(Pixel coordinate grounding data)

───

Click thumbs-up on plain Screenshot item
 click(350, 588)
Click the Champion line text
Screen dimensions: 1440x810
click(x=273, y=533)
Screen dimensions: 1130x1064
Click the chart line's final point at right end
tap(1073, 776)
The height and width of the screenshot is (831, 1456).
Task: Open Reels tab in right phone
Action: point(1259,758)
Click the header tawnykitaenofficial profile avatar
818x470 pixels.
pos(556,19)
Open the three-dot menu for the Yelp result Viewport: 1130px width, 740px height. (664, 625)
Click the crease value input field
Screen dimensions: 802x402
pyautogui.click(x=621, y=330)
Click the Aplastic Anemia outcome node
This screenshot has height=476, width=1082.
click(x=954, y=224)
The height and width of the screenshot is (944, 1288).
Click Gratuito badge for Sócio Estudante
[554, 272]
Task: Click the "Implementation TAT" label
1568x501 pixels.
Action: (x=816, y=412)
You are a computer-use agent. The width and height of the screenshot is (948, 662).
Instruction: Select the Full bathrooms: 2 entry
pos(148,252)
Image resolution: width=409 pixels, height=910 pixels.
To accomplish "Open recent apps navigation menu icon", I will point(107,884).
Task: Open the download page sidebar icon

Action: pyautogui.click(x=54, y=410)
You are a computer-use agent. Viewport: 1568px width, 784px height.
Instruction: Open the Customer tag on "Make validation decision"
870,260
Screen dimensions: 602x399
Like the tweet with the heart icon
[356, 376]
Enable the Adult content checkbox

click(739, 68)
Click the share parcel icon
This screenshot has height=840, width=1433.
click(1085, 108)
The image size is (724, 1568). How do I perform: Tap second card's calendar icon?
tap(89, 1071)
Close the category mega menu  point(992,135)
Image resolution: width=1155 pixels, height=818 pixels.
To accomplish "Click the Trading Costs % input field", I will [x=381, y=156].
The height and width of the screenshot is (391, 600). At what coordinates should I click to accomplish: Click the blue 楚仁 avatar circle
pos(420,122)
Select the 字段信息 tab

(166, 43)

───

What you should do:
Set the entries above down again, each one exactly as written.

Response to this exercise:
Click thumbs-up on plain Screenshot item
 click(350, 588)
Click the Champion line text
Screen dimensions: 1440x810
click(x=273, y=533)
Screen dimensions: 1130x1064
Click the chart line's final point at right end
tap(1073, 776)
The height and width of the screenshot is (831, 1456).
Task: Open Reels tab in right phone
Action: point(1259,758)
Click the header tawnykitaenofficial profile avatar
818x470 pixels.
pos(556,19)
Open the three-dot menu for the Yelp result Viewport: 1130px width, 740px height. (664, 625)
Click the crease value input field
Screen dimensions: 802x402
pyautogui.click(x=621, y=330)
Click the Aplastic Anemia outcome node
This screenshot has height=476, width=1082.
click(x=954, y=224)
The height and width of the screenshot is (944, 1288).
Click Gratuito badge for Sócio Estudante
[554, 272]
Task: Click the "Implementation TAT" label
1568x501 pixels.
Action: (x=816, y=412)
You are a computer-use agent. The width and height of the screenshot is (948, 662).
Instruction: Select the Full bathrooms: 2 entry
pos(148,252)
Image resolution: width=409 pixels, height=910 pixels.
To accomplish "Open recent apps navigation menu icon", I will point(107,884).
Task: Open the download page sidebar icon

Action: pyautogui.click(x=54, y=410)
You are a computer-use agent. Viewport: 1568px width, 784px height.
Instruction: Open the Customer tag on "Make validation decision"
870,260
Screen dimensions: 602x399
Like the tweet with the heart icon
[356, 376]
Enable the Adult content checkbox

click(739, 68)
Click the share parcel icon
This screenshot has height=840, width=1433.
click(1085, 108)
The image size is (724, 1568). How do I perform: Tap second card's calendar icon?
tap(89, 1071)
Close the category mega menu  point(992,135)
Image resolution: width=1155 pixels, height=818 pixels.
To accomplish "Click the Trading Costs % input field", I will [x=381, y=156].
The height and width of the screenshot is (391, 600). At what coordinates should I click to accomplish: Click the blue 楚仁 avatar circle
pos(420,122)
Select the 字段信息 tab

(166, 43)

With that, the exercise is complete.